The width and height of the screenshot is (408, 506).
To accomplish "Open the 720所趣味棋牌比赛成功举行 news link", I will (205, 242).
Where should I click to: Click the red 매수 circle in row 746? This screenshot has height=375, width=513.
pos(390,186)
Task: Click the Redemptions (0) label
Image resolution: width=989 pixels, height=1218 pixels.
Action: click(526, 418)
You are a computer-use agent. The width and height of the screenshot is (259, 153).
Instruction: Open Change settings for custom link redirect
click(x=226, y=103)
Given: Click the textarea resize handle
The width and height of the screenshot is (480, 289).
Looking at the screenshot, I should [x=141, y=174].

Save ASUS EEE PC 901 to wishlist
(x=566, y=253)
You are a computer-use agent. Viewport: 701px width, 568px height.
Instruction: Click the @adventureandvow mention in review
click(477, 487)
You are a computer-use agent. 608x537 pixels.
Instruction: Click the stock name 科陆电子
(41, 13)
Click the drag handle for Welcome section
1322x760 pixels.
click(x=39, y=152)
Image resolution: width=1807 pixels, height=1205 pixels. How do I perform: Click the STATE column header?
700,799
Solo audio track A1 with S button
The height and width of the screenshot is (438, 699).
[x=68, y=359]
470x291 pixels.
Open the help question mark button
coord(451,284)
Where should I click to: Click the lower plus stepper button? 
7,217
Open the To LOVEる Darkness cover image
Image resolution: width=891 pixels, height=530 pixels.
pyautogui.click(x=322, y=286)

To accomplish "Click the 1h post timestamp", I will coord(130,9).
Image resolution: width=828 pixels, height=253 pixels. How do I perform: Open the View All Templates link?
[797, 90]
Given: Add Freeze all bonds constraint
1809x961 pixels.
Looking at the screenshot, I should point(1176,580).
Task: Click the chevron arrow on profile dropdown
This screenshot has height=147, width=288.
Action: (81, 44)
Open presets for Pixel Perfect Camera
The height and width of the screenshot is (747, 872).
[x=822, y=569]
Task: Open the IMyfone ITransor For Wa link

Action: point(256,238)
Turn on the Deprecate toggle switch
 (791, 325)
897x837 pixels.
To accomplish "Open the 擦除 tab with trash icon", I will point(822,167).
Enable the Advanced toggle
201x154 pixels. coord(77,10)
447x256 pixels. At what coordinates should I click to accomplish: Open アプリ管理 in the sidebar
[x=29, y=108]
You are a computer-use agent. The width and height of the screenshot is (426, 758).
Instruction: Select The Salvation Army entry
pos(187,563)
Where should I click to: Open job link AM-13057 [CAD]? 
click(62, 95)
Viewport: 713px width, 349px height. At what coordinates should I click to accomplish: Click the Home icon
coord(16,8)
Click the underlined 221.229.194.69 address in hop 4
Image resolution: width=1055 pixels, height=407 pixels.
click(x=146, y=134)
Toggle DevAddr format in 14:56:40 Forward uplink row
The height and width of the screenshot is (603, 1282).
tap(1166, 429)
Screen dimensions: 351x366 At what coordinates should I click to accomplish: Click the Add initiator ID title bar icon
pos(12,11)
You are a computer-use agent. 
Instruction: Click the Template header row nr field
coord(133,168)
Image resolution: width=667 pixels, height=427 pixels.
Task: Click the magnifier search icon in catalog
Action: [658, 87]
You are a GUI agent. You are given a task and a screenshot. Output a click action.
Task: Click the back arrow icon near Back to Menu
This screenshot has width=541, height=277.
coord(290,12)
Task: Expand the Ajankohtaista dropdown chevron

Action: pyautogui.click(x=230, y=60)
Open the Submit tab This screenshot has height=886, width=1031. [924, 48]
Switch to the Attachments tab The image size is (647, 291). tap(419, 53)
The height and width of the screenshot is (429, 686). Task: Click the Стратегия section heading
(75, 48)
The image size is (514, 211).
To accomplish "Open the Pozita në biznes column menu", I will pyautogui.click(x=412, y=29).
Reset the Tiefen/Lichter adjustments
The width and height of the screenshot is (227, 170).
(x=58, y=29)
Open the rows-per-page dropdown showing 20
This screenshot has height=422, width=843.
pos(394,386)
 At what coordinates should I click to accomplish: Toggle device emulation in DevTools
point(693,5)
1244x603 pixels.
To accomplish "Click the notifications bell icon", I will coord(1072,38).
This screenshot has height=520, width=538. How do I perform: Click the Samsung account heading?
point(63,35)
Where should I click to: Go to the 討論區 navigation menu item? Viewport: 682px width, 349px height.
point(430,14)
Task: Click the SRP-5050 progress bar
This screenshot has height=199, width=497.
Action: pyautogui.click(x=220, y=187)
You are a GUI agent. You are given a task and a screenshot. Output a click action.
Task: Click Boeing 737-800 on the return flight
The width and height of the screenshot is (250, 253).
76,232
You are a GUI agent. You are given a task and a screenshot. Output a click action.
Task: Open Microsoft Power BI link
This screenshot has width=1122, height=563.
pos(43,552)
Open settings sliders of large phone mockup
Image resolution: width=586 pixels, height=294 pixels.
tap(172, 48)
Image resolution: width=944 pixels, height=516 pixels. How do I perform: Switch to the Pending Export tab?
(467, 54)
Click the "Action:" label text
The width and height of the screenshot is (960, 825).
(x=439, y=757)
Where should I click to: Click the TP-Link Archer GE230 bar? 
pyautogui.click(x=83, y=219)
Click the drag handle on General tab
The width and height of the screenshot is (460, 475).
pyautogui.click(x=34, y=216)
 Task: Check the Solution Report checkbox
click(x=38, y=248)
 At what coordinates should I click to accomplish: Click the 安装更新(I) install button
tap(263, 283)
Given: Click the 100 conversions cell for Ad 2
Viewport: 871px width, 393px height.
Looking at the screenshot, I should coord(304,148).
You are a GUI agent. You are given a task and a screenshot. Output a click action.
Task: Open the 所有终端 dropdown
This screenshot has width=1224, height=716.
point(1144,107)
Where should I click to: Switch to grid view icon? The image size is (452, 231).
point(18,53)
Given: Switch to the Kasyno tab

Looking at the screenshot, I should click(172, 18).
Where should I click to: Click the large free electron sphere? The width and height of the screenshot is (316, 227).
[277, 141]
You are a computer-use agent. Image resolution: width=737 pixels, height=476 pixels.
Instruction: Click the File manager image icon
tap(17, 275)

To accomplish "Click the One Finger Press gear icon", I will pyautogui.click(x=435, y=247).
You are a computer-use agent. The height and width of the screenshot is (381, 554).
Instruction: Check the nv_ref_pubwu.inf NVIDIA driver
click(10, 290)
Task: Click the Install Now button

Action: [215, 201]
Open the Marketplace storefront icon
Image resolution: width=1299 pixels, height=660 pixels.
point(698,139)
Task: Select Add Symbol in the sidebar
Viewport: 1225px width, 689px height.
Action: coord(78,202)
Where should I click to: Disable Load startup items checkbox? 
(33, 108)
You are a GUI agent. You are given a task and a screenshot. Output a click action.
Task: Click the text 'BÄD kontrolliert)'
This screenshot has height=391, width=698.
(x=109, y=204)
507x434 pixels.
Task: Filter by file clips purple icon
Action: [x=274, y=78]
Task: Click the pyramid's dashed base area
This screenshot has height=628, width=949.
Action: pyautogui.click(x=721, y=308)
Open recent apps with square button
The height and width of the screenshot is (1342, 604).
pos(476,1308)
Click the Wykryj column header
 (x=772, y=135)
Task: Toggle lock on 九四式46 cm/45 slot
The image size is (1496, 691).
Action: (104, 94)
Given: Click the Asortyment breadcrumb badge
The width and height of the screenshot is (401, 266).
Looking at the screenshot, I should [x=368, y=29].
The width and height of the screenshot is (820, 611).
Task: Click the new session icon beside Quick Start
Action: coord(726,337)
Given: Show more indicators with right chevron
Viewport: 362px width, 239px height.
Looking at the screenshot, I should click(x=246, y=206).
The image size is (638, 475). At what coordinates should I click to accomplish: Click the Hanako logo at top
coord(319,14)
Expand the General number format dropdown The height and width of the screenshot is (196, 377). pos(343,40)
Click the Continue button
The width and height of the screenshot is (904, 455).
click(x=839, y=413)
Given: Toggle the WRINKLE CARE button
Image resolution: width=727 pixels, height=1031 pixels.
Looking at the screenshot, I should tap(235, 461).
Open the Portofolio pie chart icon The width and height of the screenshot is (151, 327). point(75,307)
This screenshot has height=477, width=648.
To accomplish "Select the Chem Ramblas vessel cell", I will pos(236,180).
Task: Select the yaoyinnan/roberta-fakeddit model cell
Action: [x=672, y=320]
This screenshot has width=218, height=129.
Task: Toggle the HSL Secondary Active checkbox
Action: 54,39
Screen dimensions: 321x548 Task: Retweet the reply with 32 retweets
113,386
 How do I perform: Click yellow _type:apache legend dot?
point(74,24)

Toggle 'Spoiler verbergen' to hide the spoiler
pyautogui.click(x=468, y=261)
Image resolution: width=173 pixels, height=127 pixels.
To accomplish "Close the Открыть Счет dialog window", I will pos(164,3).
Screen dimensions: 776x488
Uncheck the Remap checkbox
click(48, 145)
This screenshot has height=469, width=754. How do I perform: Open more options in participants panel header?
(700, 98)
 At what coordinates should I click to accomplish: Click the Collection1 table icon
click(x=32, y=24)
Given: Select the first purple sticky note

━━━━━━━━━━━━━━━━

- Exercise prompt -
What number of lines in the records hold the word "label"? Reply with that number alone.

- Response below -
2